L’Unité des enquêtes spéciales (« l’UES » ou « l’Unité ») est un organisme civil d’exécution de la loi qui enquête sur les incidents mettant en cause un agent et impliquant un décès, une blessure grave, la décharge d’une arme à feu contre une personne ou une allégation d’agression sexuelle. Selon la définition de la Loi de 2019 sur l’Unité des enquêtes spéciales (Loi sur l’UES), « agents » s’entend des agents de police, des agents spéciaux employés par la Commission des parcs du Niagara et des agents de la paix en vertu de la Loi sur l’Assemblée législative. La compétence de l’UES s’étend à plus de 50 corps de police municipaux, régionaux et provinciaux en Ontario.

En vertu de la Loi sur l’UES, le directeur de l’UES doit établir, d’après les preuves recueillies dans le cadre d’une enquête, s’il existe des motifs raisonnables de croire qu’un agent a commis une infraction criminelle. Si de tels motifs existent, le directeur a le pouvoir de faire porter une accusation criminelle contre cet agent. Par contre, en l’absence de tels motifs, le directeur ne peut pas porter d’accusation. Dans ce cas, un rapport d’enquête est rédigé et rendu public, sauf s’il portait sur des allégations d’agression sexuelle, auquel cas le directeur de l’UES peut consulter la personne concernée et exercer son pouvoir discrétionnaire de ne pas publier le rapport pour protéger la vie privée de la personne concernée.

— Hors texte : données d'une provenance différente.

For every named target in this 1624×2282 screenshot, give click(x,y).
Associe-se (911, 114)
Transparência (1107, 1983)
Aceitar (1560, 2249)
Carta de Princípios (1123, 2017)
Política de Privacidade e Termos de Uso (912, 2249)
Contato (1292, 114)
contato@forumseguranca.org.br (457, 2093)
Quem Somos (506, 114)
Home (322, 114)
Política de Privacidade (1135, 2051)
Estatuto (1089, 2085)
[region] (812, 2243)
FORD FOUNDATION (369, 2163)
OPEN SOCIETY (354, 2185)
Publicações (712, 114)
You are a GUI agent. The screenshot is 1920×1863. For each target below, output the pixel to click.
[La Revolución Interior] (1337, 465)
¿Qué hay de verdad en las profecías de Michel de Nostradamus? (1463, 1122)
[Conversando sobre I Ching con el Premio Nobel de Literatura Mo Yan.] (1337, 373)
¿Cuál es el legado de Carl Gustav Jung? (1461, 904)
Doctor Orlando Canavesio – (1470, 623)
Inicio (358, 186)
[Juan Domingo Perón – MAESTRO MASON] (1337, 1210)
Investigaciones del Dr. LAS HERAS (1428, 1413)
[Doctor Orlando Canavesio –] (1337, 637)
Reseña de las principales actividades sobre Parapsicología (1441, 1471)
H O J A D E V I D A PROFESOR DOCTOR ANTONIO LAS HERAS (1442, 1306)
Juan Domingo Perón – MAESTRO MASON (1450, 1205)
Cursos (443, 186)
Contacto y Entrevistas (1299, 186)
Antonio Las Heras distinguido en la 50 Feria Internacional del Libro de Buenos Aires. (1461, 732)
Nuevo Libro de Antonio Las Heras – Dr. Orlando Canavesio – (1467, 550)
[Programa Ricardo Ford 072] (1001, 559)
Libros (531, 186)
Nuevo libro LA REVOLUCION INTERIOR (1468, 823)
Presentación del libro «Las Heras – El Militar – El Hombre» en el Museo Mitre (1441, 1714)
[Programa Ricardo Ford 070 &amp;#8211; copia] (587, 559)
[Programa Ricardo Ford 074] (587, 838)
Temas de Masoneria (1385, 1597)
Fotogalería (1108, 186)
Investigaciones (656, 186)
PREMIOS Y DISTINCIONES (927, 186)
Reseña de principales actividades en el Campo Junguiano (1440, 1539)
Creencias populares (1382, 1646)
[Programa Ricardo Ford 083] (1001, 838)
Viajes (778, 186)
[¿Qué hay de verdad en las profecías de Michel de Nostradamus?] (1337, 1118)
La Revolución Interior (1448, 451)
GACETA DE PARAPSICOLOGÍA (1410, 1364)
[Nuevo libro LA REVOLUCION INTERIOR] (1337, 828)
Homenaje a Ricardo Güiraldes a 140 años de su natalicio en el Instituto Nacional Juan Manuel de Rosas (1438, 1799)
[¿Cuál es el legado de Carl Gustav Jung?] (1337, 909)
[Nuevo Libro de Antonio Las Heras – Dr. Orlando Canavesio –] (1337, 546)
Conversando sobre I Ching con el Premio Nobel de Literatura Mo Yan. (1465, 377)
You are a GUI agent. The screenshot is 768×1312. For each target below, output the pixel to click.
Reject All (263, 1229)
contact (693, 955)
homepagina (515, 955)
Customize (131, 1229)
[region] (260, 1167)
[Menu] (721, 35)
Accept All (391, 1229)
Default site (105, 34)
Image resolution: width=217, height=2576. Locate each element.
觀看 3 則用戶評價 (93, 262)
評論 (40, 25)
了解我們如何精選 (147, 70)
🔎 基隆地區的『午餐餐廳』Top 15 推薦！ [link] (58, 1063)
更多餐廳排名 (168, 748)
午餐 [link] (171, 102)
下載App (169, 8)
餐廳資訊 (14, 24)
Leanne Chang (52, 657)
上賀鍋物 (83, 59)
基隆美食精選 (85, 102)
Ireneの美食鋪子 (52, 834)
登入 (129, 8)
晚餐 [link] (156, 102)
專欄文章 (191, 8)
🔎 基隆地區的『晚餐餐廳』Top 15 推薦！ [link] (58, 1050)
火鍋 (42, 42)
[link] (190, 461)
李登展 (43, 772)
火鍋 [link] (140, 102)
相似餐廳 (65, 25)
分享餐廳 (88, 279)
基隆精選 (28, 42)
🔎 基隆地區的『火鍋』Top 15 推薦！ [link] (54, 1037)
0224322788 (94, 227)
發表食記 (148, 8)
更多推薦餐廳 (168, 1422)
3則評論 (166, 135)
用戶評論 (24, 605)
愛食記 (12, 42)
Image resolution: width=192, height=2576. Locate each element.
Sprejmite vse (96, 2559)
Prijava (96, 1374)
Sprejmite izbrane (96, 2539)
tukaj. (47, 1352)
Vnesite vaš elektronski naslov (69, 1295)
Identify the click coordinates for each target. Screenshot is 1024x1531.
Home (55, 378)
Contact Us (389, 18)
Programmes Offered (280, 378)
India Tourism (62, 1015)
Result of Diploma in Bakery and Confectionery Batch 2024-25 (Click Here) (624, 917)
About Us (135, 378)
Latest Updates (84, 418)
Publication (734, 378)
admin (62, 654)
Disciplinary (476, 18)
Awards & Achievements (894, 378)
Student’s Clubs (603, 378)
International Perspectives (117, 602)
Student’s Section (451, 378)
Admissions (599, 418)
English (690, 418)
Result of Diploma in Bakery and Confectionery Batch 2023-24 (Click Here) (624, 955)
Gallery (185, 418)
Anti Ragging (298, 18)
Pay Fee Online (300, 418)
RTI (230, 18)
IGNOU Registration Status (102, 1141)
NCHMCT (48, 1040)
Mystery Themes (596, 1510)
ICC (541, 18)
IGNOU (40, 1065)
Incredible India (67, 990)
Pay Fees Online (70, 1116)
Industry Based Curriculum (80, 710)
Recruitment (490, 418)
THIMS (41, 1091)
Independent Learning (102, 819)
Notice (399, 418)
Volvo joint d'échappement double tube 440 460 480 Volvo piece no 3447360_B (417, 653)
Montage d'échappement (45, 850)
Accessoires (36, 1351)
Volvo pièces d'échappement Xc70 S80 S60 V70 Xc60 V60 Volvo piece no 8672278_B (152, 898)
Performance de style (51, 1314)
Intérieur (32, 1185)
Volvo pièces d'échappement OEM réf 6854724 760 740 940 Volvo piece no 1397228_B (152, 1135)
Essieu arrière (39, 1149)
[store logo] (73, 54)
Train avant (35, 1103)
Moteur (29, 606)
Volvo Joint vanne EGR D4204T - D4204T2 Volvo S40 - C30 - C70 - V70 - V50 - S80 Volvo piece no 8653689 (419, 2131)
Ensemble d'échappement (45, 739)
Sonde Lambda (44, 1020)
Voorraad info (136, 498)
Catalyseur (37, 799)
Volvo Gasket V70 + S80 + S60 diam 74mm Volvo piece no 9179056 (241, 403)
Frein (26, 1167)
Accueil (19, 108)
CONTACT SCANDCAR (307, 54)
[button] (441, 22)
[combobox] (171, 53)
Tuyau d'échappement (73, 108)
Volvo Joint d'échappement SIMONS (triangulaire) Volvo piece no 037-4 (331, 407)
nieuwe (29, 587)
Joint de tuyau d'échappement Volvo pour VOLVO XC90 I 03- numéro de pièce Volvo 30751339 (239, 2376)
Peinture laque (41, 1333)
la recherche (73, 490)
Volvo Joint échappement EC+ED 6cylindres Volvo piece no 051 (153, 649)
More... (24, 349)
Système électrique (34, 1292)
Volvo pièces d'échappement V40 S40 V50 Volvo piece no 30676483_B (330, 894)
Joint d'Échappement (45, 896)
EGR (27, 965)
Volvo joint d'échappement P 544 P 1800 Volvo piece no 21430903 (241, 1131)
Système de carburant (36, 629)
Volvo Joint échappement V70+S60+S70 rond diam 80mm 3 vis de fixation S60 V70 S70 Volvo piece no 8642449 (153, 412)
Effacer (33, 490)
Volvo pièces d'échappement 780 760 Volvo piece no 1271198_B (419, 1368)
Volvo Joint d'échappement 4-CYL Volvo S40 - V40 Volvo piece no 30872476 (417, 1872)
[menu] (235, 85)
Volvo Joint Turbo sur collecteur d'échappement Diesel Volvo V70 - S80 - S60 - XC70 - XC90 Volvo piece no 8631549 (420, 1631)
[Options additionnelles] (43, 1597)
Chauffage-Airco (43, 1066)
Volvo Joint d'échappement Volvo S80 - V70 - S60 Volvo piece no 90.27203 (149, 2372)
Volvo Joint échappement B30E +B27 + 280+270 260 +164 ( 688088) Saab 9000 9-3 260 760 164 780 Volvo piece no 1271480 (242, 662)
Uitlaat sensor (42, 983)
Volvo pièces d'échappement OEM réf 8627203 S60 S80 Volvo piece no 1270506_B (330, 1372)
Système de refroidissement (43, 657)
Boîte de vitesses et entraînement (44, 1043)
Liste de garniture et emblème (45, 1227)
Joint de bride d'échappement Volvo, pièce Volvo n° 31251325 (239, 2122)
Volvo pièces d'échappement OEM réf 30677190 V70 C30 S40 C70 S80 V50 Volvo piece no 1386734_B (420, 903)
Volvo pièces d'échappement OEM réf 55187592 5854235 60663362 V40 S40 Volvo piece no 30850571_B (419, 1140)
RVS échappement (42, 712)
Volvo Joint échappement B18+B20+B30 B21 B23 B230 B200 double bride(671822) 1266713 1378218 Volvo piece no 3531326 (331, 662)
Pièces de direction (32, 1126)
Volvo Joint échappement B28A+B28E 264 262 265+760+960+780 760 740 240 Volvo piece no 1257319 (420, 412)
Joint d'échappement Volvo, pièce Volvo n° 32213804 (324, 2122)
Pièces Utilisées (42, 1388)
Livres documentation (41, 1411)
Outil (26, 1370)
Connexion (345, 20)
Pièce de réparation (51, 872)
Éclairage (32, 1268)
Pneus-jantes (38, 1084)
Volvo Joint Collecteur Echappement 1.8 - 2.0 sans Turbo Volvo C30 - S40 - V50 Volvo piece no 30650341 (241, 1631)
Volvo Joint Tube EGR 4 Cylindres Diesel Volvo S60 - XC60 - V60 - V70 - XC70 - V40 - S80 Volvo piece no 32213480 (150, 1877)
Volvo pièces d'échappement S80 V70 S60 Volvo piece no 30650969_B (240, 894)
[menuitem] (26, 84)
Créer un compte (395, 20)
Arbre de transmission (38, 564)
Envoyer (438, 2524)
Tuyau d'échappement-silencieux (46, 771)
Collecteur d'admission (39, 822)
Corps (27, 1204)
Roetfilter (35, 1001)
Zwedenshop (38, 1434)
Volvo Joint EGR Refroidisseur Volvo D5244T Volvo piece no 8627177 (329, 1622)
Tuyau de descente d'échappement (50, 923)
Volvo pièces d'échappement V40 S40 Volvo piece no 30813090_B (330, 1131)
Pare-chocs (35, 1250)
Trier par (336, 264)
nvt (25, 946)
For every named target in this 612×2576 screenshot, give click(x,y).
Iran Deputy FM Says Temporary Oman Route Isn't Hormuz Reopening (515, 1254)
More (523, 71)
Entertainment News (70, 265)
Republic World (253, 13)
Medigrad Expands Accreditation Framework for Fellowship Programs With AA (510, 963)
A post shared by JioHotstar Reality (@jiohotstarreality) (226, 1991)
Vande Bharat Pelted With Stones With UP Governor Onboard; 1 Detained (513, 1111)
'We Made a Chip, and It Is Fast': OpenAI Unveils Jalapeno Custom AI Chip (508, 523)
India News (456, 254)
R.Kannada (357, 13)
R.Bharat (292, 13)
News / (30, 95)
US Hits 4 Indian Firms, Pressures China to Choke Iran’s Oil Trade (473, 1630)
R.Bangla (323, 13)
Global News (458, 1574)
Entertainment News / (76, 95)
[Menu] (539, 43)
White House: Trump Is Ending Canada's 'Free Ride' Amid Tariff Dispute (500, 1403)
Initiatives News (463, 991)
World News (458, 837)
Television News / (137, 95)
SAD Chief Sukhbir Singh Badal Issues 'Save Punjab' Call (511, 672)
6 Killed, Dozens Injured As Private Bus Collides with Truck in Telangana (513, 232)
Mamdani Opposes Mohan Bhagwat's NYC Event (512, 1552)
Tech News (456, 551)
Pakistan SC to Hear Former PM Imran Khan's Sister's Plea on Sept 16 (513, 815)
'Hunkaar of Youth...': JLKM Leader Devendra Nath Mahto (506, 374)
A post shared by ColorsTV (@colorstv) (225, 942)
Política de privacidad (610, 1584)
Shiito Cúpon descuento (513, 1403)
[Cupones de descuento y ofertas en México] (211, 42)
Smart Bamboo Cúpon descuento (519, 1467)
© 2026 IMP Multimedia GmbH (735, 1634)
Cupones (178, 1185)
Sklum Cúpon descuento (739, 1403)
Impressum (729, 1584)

Restrictions concernant la divulgation de renseignements

Loi de 2019 sur l’Unité des enquêtes spéciales

En vertu de l’article 34, certains renseignements peuvent être omis de ce rapport, notamment :

  • le nom d’un agent impliqué, d’un agent témoin, d’un témoin civil ou d’une personne concernée, ainsi que tout renseignement permettant d’identifier ces personnes;
  • des renseignements qui pourraient amener à ce que l’identité d’une personne ayant signalé avoir été agressée sexuellement soit révélée dans le contexte de l’agression sexuelle;
  • des renseignements qui, de l’avis du directeur de l’UES, peuvent présenter un risque de préjudice grave pour une personne;
  • des renseignements qui divulguent des techniques ou méthodes d’enquête;
  • des renseignements dont la diffusion est interdite ou restreinte par la loi;
  • des renseignements pour lesquels la protection de la vie privée d’une personne obtenue grâce à leur non-publication l’emporte clairement sur l’intérêt public de les publier.

Loi sur l’accès à l’information et la protection de la vie privée

En vertu de l’article 14 (article relatif à l’exécution de la loi), certains renseignements peuvent être omis de ce rapport, notamment :

  • des renseignements qui révèlent des
  • des renseignements dont on pourrait raisonnablement s’attendre à ce que leur divulgation ait pour effet

En vertu de l’article 21 (article relatif à la vie privée), le présent rapport ne contient aucun renseignement personnel protégé, notamment :

  • les noms de personnes, y compris des témoins civils et des agents impliqués et témoins;
  • des renseignements sur le lieu de l’incident;
  • les déclarations des témoins et les éléments de preuve qui ont été fournis à l’UES à titre confidentiel dans le cadre de l’enquête;
  • d’autres identifiants susceptibles de révéler des renseignements personnels sur les personnes concernées par l’enquête.

Loi de 2004 sur la protection des renseignements personnels sur la santé

En vertu de cette loi, le présent document ne contient aucun renseignement personnel sur la santé de personnes identifiables.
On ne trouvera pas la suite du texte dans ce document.